Reproduce the listing below without changes, from the line containing "You are a computer-use" through the line containing "Click Laxmi3 username", both included.

■ **RECORDS FOR PROCESSING**:
::::::::::
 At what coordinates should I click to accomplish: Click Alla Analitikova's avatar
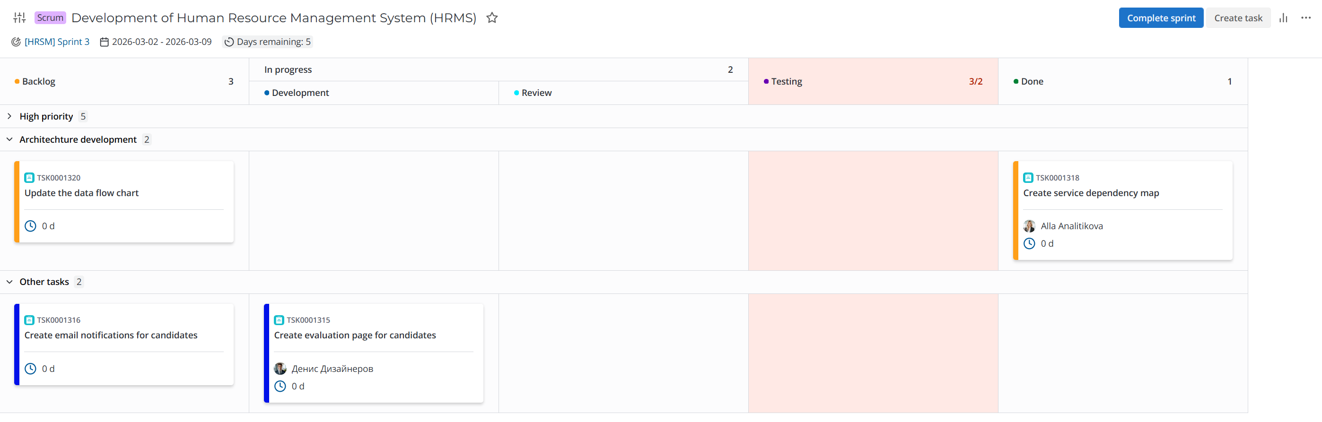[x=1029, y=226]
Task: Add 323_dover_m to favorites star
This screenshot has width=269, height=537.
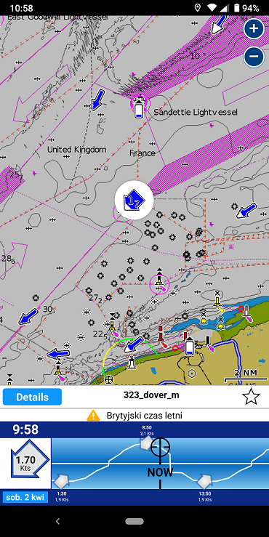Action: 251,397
::::::::::
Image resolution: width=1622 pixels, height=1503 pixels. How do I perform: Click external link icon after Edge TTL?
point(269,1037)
::::::::::
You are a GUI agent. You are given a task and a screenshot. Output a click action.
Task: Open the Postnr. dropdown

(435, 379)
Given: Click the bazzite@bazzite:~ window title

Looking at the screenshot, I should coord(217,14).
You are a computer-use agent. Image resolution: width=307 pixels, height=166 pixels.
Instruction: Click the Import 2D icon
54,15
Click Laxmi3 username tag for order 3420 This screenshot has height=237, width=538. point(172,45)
::::::::::
■ **ANSWER BELOW**:
You are a computer-use agent. Image resolution: width=307 pixels, height=166 pixels.
Instruction: Click the Import 2D icon
54,15
Click Laxmi3 username tag for order 3420 This screenshot has height=237, width=538. point(172,45)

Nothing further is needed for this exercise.